Le bateau s'en alla, brisant les flots foncés dans un silence total. Narcisse ne pouvait s'empêcher de regarder Issterrà qui disparaissait au loin, et qui n'était déjà plus qu'une masse blanche. Un orchestre inattendu dans un pareil moment surgit de la cabine se trouvant sous le gaillard d'arrière, faisant s'entendre une musique entrainante au sonorités celtiques. Un tambour donnait le rythme, et les musiciens l'entourèrent tout en poursuivant leur musique. Très vite, Plusieurs personnes les imitèrent, et au final, tous les Sapanciens se trouvant sur le port se retrouvèrent à danser en rond autour des instrumentistes. Narcisse en oublia totalement Issterrà, James et Anabella, Kejdhan, Julio, Sanah, et tous les autres. Comme il y a quelques semaines lors de la fête sur le bateau, elle se sentit emportée par la musique qui l'enveloppait. Elle dansa de façon irrégulière, sans mouvement fixe, mouvant son corps dans une harmonie qu'elle seule comprenait. Jo, qui n'était pas un très bon danseur, buvait une pinte, accoudé au bastingage, le pied frappant la mesure. La jeune femme aux cheveux de jais se détacha du petit groupe et vint à sa rencontre sans pour autant arrêter de danser. Le ciel avait rougi, et le soleil à l'ouest plongeait dans le sommeil. Jo sourit d'un air moqueur en regardant Narcisse.

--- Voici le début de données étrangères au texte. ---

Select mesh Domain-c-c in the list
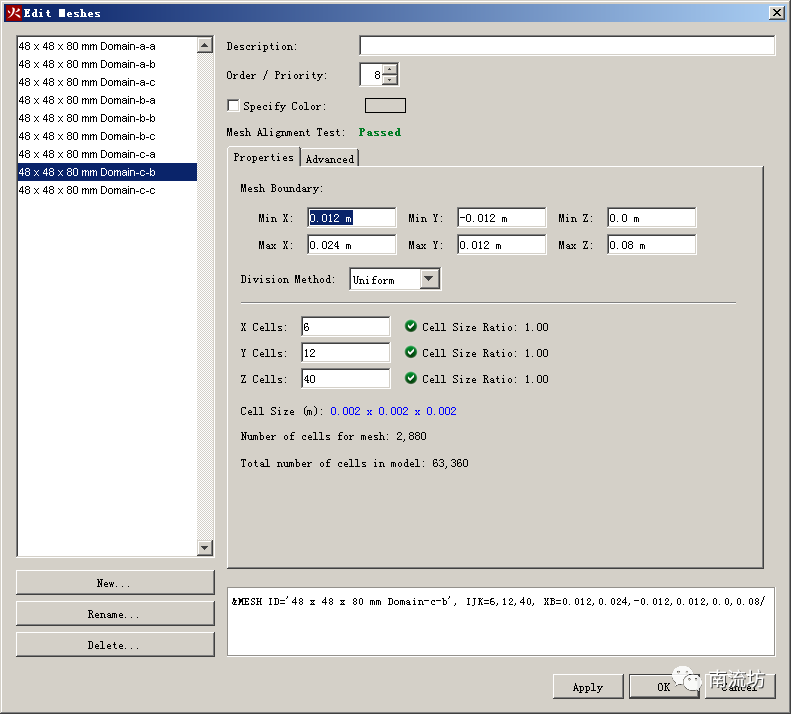[x=87, y=190]
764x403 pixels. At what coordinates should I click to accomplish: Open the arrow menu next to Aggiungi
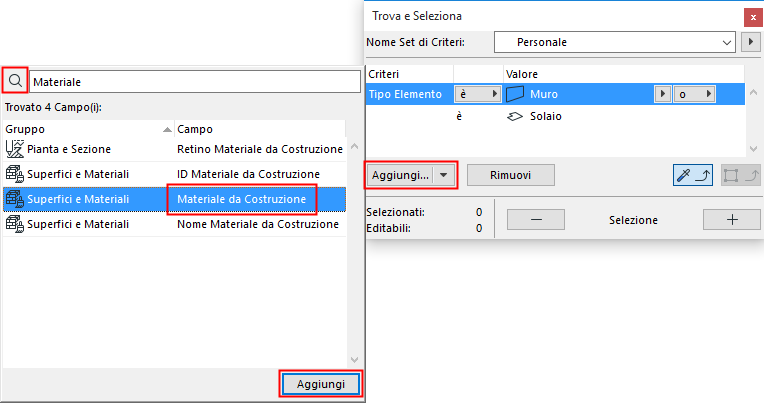(446, 174)
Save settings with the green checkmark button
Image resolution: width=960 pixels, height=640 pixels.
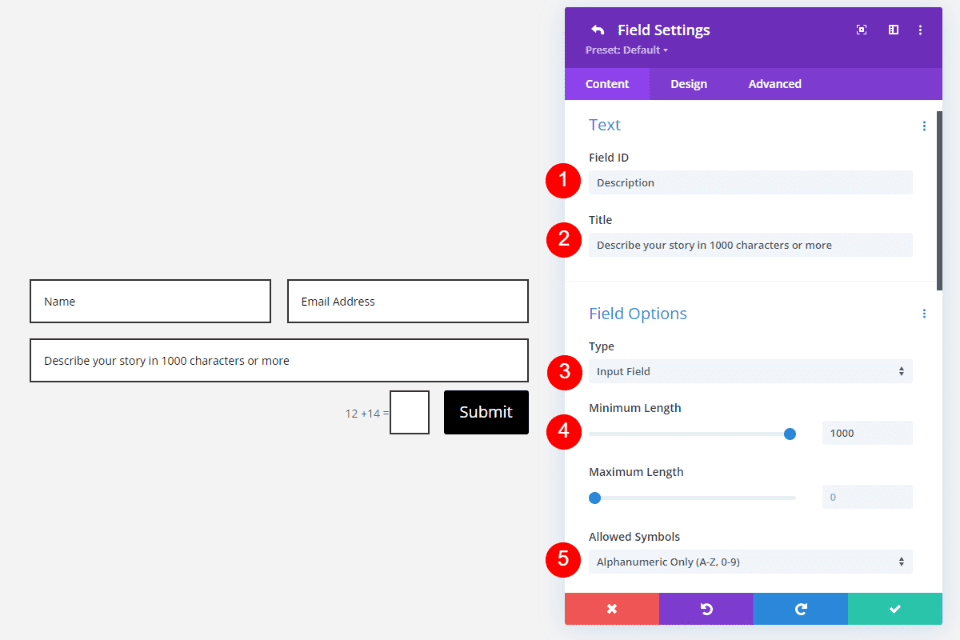[x=894, y=608]
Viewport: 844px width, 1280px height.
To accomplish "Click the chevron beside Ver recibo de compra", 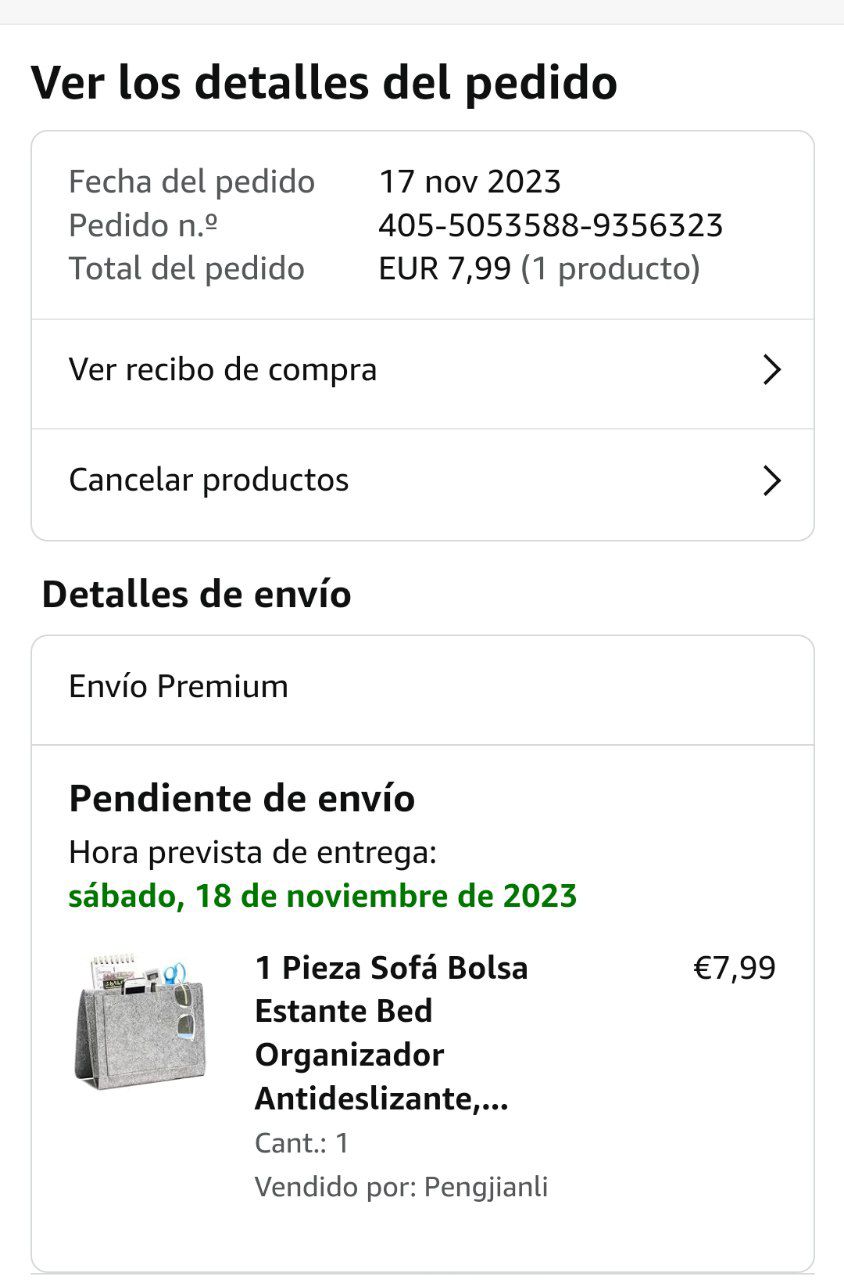I will [x=771, y=371].
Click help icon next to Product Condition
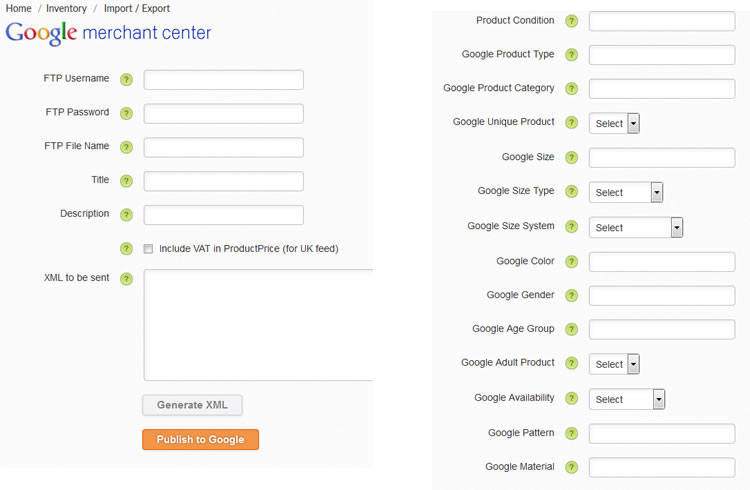This screenshot has height=490, width=750. 571,21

— Alors, on se remet des adieux, à ce que je vois !
— Ne ravive pas la douleur dans la plaie à peine sèche, Jo, prévint la jeune Sapancienne.
Elle s'appuya à son côté, arrêtant enfin sa danse vive. Ses cheveux longs tourbillonnaient dans le vent, lui cachant une partie du visage. Jo se rapprocha un peu d'elle, et la jeune femme lança soudainement :
— Je n'arrive toujours pas à croire que je t'aie pardonné toutes tes conneries...
Elle soupira et tourna la tête vers la fête. Jo préféra changer de sujet et demanda :
— As-tu pu voir où nous devons nous rendre pour récupérer le premier fragment ?
— Les points sont apparus, oui, et le plus près se trouve dans une forêt dense. Je ne sais pas qui y vit, ni ce qu'on va y trouver, mais le Capitaine a déjà mis le cap sur cette côte.
— À combien de jours d'ici ?
— Environ trois, selon le Capitaine. La forêt porte le nom de Pays de l'Est, aussi appelé Dakaah. D'après les renseignements que j'ai pu récupérer, ce serait un territoire d'elfes...
— Et de dragons. Je sais.
Jo marqua une petite pause, puis reprit, le regard dans le vague, les bras croisés sur sa poitrine.
— Une légende d'Issterrà raconte la mission d'Undrìl, une elfe dragonnière qui, après en avoir fait le serment, à dû parcourir la région à dos de dragon pour y trouver la Couronne qui ne ternit pas. Ce conte était souvent raconté aux enfants de mon peuple, c'est une histoire bien connue.
Le jeune homme tourna la tête vers Narcisse et lui sourit faiblement.
— J'ai hâte de voir à quoi ça ressemble, avoua la Sapancienne. Je n'ai jamais vu d'elfes.
— Moi non plus, mais je ne pense pas que ce soit bien différent des humains.
Narcisse haussa les épaules, ne sachant que dire, puis murmura un indistinct souhait de bonne nuit avant de descendre dans sa cabine.